Hitting “reset” on cells by suppressing a protein

A protein discovered at OMRF might be the key to creating stem cell therapies from adult cells.

OMRF researcher Carol Webb, Ph.D., and University of Texas at Austin scientist Haley Tucker, Ph.D., found that removing or suppressing the protein called Bright could spontaneously convert connective tissue cells in mouse embryos into pluripotent stem cells—the kinds of cells that have the potential to become almost any other type of cell. Their research was published in the journal Stem Cell Reports.

“The ultimate goal of stem cell research is to revert an adult cell into a pluripotent stem cell, which could be used to treat patients using their own cells,” Webb said. “We’ve found that inhibiting the Bright protein improves the efficiency of techniques other labs use to make pluripotent mouse stem cells.”

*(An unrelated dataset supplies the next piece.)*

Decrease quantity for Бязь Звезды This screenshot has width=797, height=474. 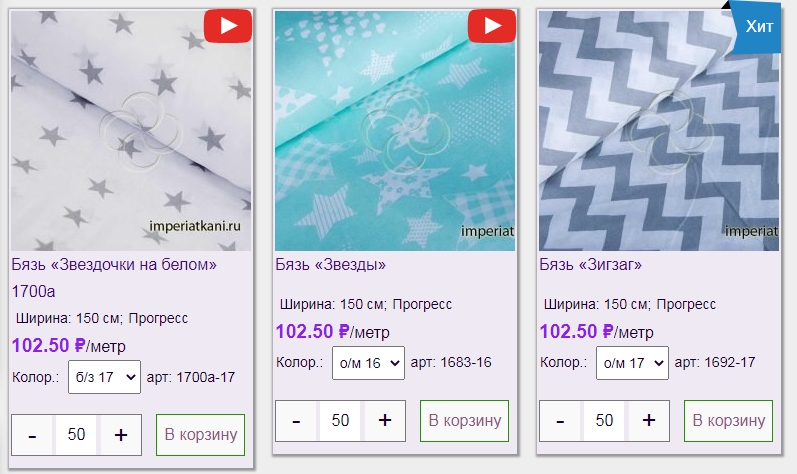click(296, 421)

Webb discovered Bright, which is known as ARID3a in humans, and has spent years researching its function. With Tucker, she found the protein acts as a barrier to reprogramming cells by repressing key regulatory genes.

“This is the culmination of years of work,” she said. “We are currently working in my lab to determine if adult human connective tissue cells can be reprogrammed the same way.”

If it works, it could make reverting adult cells into stem cells easier and more efficient, Webb said.

“Imagine the ability to take cells that are already compatible, because they’re your own cells, and reprogram them to grow new nerves or liver tissue,” she said. “There’s so much promise in this field.”

Graduate students Hi Le and Troy Templeton contributed to the paper.

The research was funded by a grant from the Oklahoma Center for Adult Stem Cell Research, which is funded by the Oklahoma Tobacco Settlement Endowment Trust (TSET).